__WHAT IS REQUIRED__. The response should consist solely of the lines running from the line with "Screen dimensions: 630x546" to the end of the data, retyped exactly.

__DATA FOR THIS TASK__.
<<<<

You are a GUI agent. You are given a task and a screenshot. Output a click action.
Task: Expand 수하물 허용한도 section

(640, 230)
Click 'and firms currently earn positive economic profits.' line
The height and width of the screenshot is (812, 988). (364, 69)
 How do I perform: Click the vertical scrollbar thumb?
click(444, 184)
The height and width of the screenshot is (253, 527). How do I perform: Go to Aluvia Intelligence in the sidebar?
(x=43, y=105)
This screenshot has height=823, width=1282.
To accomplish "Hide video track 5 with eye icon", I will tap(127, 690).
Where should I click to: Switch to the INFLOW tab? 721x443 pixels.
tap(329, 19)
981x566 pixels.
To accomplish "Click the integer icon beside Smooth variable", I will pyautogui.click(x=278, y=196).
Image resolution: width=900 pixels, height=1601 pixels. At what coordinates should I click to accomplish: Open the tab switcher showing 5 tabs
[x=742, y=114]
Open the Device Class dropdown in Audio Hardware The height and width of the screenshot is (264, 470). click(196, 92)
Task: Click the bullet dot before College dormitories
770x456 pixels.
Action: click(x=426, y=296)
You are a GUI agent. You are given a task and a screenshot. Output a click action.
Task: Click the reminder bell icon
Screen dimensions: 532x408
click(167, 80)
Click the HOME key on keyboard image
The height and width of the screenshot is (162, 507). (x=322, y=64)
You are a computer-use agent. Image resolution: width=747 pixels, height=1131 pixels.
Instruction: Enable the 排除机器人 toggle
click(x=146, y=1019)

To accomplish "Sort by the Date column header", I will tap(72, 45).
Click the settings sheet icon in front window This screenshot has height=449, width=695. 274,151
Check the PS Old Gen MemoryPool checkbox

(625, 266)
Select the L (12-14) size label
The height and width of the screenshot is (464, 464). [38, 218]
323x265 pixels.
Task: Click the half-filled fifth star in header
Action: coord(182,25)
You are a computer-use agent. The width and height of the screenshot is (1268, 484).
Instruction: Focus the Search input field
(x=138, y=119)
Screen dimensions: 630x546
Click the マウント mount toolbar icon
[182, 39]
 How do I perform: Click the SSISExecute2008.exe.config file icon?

>>>>

__THE ANSWER__.
Screen dimensions: 630x546
Click the マウント mount toolbar icon
[182, 39]
 How do I perform: Click the SSISExecute2008.exe.config file icon?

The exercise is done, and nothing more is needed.